Context
I'm trying to schedule some ingestion jobs in an Alpine container. It took me a while to understand why my cron jobs did not start: crond doesn't seems to be running
rc-service -l | grep crond
According to Alpine's documentation, crond must first be started with openrc (i.e. some kind of systemctl). Here is the Dockerfile
FROM python:3.7-alpine
# set work directory
WORKDIR /usr/src/collector
RUN apk update \
&& apk add curl openrc
# ======>>>> HERE !!!!!
RUN rc-service crond start && rc-update add crond
# install dependencies
RUN pip install --upgrade pip
RUN pip install pipenv
COPY ./Pipfile /usr/src/collector/Pipfile
RUN pipenv install --skip-lock --system --dev
# copy entrypoint.sh
COPY ./entrypoint.sh /usr/src/collector/entrypoint.sh
# copy project
COPY . /usr/src/collector/
# run entrypoint.sh
ENTRYPOINT ["/usr/src/collector/entrypoint.sh"]
entrypoint.sh merely appends the jobs at the end of /etc/crontabs/root
Problem
I'm getting the following error:
* rc-service: service `crond' does not exist
ERROR: Service 'collector' failed to build: The command '/bin/sh -c rc-service crond start && rc-update add crond' returned a non-zero code: 1
Things are starting to feel a bit circular. How can rc-service not recognizing a service while, in the same time:
sh seems to know the name crond,
there was a /etc/crontabs/root
What am I missing?
Some Alpine Docker containers are missing the busybox-initscripts package.
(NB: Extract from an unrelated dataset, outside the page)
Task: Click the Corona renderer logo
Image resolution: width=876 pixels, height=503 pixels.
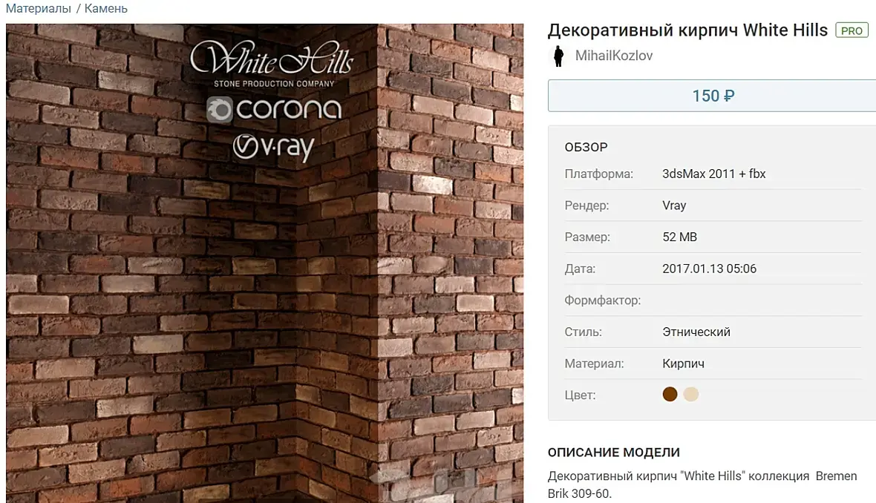Action: tap(274, 109)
Just append that to the end of your apk add command, and crond should run as a service.
You might also need to remove the following line from your Dockerfile since it seems as if busybox-initscripts runs crond as a service immediately after installation:
RUN rc-service crond start && rc-update add crond
I was able to fix this by adding the crond command to the docker-entrypoint.sh, prior to the actual script commands.
e.g.:
#!/bin/sh
set -e
crond &
...(rest of the original script)
This way the crond is reloaded as a detached process.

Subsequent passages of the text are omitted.